▶ **Task statement**: From the first line to the last, output the entries exactly.

[Data entries]

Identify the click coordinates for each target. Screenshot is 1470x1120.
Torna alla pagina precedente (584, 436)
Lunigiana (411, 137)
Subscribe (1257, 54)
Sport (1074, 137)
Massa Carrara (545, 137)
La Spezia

▶ **Result for this exercise**:
Identify the click coordinates for each target. Screenshot is 1470x1120.
Torna alla pagina precedente (584, 436)
Lunigiana (411, 137)
Subscribe (1257, 54)
Sport (1074, 137)
Massa Carrara (545, 137)
La Spezia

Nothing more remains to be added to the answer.